Task item:
Could you copy, exactly as written, every line from the first line of the records through the one containing "You are a computer-use agent. The"?

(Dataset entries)
##########
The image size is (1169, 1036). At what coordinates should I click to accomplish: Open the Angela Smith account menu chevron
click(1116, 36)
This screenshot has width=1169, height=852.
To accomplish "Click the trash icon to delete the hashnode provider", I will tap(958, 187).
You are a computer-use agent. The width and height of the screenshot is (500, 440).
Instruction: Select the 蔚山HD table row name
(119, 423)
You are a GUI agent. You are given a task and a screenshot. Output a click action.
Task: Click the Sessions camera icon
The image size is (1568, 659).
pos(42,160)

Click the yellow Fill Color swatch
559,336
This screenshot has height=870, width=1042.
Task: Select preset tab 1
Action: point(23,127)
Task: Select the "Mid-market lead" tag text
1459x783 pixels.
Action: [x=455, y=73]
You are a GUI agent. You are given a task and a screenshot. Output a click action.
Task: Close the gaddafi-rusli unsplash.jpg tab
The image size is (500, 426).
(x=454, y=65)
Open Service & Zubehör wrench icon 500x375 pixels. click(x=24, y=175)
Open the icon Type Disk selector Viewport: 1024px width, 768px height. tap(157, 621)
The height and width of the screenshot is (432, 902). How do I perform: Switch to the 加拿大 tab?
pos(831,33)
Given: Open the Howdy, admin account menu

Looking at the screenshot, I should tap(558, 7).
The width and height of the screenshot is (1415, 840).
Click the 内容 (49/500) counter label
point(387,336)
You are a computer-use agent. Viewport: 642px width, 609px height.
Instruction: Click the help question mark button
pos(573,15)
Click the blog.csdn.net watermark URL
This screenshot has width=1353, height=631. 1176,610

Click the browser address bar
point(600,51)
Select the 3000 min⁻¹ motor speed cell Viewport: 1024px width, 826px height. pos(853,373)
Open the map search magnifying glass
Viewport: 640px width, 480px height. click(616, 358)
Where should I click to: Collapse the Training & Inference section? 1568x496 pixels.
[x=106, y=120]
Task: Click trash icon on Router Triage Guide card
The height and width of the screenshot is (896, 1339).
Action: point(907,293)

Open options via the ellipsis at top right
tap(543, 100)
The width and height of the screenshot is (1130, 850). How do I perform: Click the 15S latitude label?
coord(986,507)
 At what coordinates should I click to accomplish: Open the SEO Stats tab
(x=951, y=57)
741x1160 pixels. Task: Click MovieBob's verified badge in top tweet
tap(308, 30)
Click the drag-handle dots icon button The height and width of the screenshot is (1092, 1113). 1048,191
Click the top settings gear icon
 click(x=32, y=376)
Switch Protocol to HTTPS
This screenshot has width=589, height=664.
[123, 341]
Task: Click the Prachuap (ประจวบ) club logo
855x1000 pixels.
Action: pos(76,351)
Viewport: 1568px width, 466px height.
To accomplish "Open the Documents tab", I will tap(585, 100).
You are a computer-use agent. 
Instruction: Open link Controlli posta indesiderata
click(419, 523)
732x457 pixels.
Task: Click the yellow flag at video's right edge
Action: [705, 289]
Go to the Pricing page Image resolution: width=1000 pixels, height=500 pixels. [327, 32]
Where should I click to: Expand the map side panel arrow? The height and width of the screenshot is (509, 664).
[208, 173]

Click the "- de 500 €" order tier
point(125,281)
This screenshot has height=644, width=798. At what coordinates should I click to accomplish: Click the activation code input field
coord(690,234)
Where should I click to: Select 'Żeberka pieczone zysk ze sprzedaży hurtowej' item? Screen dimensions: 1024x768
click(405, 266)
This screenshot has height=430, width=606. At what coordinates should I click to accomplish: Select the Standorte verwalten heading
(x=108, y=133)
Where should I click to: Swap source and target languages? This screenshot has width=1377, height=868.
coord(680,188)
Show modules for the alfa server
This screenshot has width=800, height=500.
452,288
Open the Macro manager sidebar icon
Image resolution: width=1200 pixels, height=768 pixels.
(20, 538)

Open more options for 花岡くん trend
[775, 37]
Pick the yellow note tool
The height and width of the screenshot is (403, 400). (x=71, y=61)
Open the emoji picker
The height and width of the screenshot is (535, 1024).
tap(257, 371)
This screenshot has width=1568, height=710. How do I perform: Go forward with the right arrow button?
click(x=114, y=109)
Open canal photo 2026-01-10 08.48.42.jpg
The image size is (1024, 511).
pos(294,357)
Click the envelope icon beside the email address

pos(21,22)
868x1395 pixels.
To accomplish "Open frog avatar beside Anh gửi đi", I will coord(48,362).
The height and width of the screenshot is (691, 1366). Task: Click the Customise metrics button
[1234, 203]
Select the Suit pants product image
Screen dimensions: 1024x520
##########
Answer to this task:
The image size is (1169, 1036). At what coordinates should I click to accomplish: Open the Angela Smith account menu chevron
click(1116, 36)
This screenshot has width=1169, height=852.
To accomplish "Click the trash icon to delete the hashnode provider", I will tap(958, 187).
You are a computer-use agent. The width and height of the screenshot is (500, 440).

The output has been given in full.